The above constitutes the minimum criteria for PI monitoring of this K9 CPG. System reporting will be performed annually; additional PI monitoring and system reporting may be performed as needed.

The system review and data analysis will be performed by direction of the K9C4 Chair.

References

  1. Burghardt WF, Broach, DR. Canine Post-Traumatic Stress Disorder (C-PTSD) in military working dogs. American Veterinary Medical Association, San Antonio TX, 2016.
  2. Overall KL, Burghardt, WF. Report of the blue ribbon panel on post-traumatic stress disorder in military working dogs.
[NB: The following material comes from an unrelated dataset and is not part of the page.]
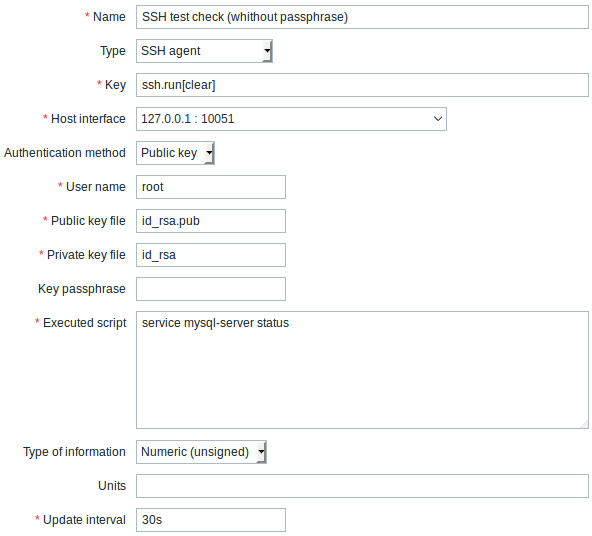Click the Executed script label text
592x536 pixels.
pos(85,323)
Department of Defense Military Working Dog Veterinary Service, Lackland Air Force Base TX. 2011
  3. Mallonee JS, Joslin P. Traumatic stress disorder observed in an adult wild captive wolf (canis lupus). Journal of Applied Animal Welfare Science, 2004:7(2), 107-126.
  4. Yamamoto, Toshio. An unusual behavior and Post Traumatic Stress Disorder (PTSD)-like syndrome in dogs after the vigorous earthquake with seismic scale of 5+ degree. Journal of Veterinary Medicine 984;2003: 535-41.
  5. McMillan FD. Chapter 14 - Psychological trauma and posttraumatic psychopathology in animals. Mental health and well-being in animals, 2019: https://doi.org/10.1079/9781786393401.0182.
  6. American Psychiatric Association. Diagnostic and statistical manual of mental disorders (5th ed.). 2013: Washington DC: Author.
  7. Kartashova LA, Ganina KK, Karelina EA, and Tarasov SA. How to evaluate and manage stress in dogs - A guide for veterinary specialist. Applied Animal Behaviour Science, 2021:243, 1-13.

 

 

Appendix A: Class VIII Medical Materiel

Summary of the Joint Trauma System (JTS) Clinical Practice Guideline (CPG) for Canine Posttraumatic Stress (C-PTS) and Posttraumatic Stress Disorder (C-PTSD). This guideline supports the behavioral health of Military Working Dogs (MWDs) and Operational K9s in deployed environments.
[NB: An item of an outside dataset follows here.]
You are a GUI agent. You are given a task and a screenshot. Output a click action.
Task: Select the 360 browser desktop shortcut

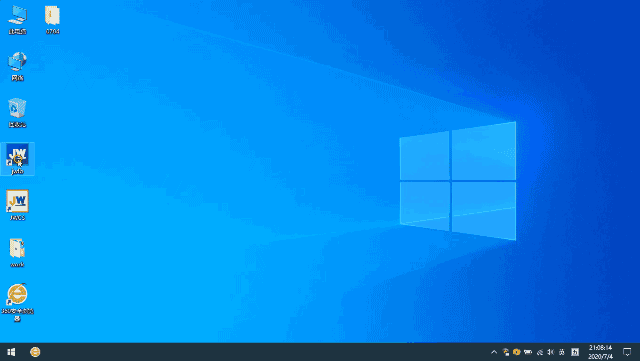(18, 302)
Medical Supplies for Diagnosis, Monitoring, Exercise, and Transport

  1. Veterinary stethoscope
  2. Veterinary sphygmomanometer or Doppler BP unit
  3. Thermometer (digital or rectal)
  4. Blood draw supplies (needles, syringes, vacutainers)
  5. CBC/Chemistry portable analyzer (e.g., i-STAT)
  6. Neurologic exam tools (penlight, reflex hammer)
  7. Otoscope/Ophthalmoscope
  8. Transport crate (airline- or kennel-approved) – Used for safe and secure transport of the MWD during evacuation.
  9. Leash and muzzle – For safe and controlled handling during movement or clinical assessment.

Behavioral Medication Stock

NOTE: See Table 2: MWD Medications and Dosages for Management of C-PTS and C-PTSD.

Primary medication options are available through the Joint Deployment Formulary (JDF). Adjunct medications (gabapentin and clonidine) are available through the JDF. The additional adjunct medications can be used if available at veterinary facilities.

Environmental and Behavioral Support Supplies

Exercise

See Table 3: Activity Options for Behavioral Treatment.

Documentation and Communication Tools

  • MWD behavioral history form – Used to document a complete history of behavior before and after the traumatic event.
  • Telemedicine capabilities (internet, phone) – For consultations with Veterinary Corps Officers and behavior specialists.

 

For additional information including National Stock Number (NSN), please contact dha.ncr.med-log.list.lpr-cps@health.mil

DISCLAIMER: This is not an exhaustive list. These are items identified to be important for the care of combat casualties.